**What you need to do**:
All of the data should be restated exactly as it stands.

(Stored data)
================

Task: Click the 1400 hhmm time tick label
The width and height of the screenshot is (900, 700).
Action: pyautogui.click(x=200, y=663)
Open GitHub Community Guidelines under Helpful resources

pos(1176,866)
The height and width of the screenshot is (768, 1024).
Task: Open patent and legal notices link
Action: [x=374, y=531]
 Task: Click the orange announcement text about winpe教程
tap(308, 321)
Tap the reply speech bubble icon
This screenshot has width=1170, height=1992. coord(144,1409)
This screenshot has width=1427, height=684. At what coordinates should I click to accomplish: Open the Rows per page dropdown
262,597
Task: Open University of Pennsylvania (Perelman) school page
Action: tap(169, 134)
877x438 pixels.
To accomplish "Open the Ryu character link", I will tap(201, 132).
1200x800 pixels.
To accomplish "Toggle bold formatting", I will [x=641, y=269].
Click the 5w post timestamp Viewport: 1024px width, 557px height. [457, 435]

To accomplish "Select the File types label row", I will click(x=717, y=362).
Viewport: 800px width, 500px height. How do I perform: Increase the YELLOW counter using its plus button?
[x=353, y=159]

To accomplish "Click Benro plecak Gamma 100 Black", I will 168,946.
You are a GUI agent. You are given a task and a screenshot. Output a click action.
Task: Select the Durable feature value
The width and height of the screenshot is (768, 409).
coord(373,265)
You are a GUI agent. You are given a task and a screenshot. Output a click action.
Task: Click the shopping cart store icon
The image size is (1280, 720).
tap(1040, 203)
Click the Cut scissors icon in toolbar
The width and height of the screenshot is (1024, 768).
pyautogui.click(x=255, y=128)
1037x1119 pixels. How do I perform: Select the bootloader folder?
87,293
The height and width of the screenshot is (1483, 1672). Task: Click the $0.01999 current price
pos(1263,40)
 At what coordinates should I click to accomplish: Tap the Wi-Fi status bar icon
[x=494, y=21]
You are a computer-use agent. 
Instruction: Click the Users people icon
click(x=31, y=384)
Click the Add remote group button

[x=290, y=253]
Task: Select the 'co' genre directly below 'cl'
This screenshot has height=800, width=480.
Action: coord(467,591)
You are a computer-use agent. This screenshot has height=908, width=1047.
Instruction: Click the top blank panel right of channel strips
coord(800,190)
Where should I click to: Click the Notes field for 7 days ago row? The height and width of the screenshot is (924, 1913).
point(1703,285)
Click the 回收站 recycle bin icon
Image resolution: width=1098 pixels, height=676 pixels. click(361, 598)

================

**Worked solution**:
Task: Click the 1400 hhmm time tick label
The width and height of the screenshot is (900, 700).
Action: pyautogui.click(x=200, y=663)
Open GitHub Community Guidelines under Helpful resources

pos(1176,866)
The height and width of the screenshot is (768, 1024).
Task: Open patent and legal notices link
Action: [x=374, y=531]
 Task: Click the orange announcement text about winpe教程
tap(308, 321)
Tap the reply speech bubble icon
This screenshot has width=1170, height=1992. coord(144,1409)
This screenshot has width=1427, height=684. At what coordinates should I click to accomplish: Open the Rows per page dropdown
262,597
Task: Open University of Pennsylvania (Perelman) school page
Action: tap(169, 134)
877x438 pixels.
To accomplish "Open the Ryu character link", I will tap(201, 132).
1200x800 pixels.
To accomplish "Toggle bold formatting", I will [x=641, y=269].
Click the 5w post timestamp Viewport: 1024px width, 557px height. [457, 435]

To accomplish "Select the File types label row", I will click(x=717, y=362).
Viewport: 800px width, 500px height. How do I perform: Increase the YELLOW counter using its plus button?
[x=353, y=159]

To accomplish "Click Benro plecak Gamma 100 Black", I will 168,946.
You are a GUI agent. You are given a task and a screenshot. Output a click action.
Task: Select the Durable feature value
The width and height of the screenshot is (768, 409).
coord(373,265)
You are a GUI agent. You are given a task and a screenshot. Output a click action.
Task: Click the shopping cart store icon
The image size is (1280, 720).
tap(1040, 203)
Click the Cut scissors icon in toolbar
The width and height of the screenshot is (1024, 768).
pyautogui.click(x=255, y=128)
1037x1119 pixels. How do I perform: Select the bootloader folder?
87,293
The height and width of the screenshot is (1483, 1672). Task: Click the $0.01999 current price
pos(1263,40)
 At what coordinates should I click to accomplish: Tap the Wi-Fi status bar icon
[x=494, y=21]
You are a computer-use agent. 
Instruction: Click the Users people icon
click(x=31, y=384)
Click the Add remote group button

[x=290, y=253]
Task: Select the 'co' genre directly below 'cl'
This screenshot has height=800, width=480.
Action: coord(467,591)
You are a computer-use agent. This screenshot has height=908, width=1047.
Instruction: Click the top blank panel right of channel strips
coord(800,190)
Where should I click to: Click the Notes field for 7 days ago row? The height and width of the screenshot is (924, 1913).
point(1703,285)
Click the 回收站 recycle bin icon
Image resolution: width=1098 pixels, height=676 pixels. click(361, 598)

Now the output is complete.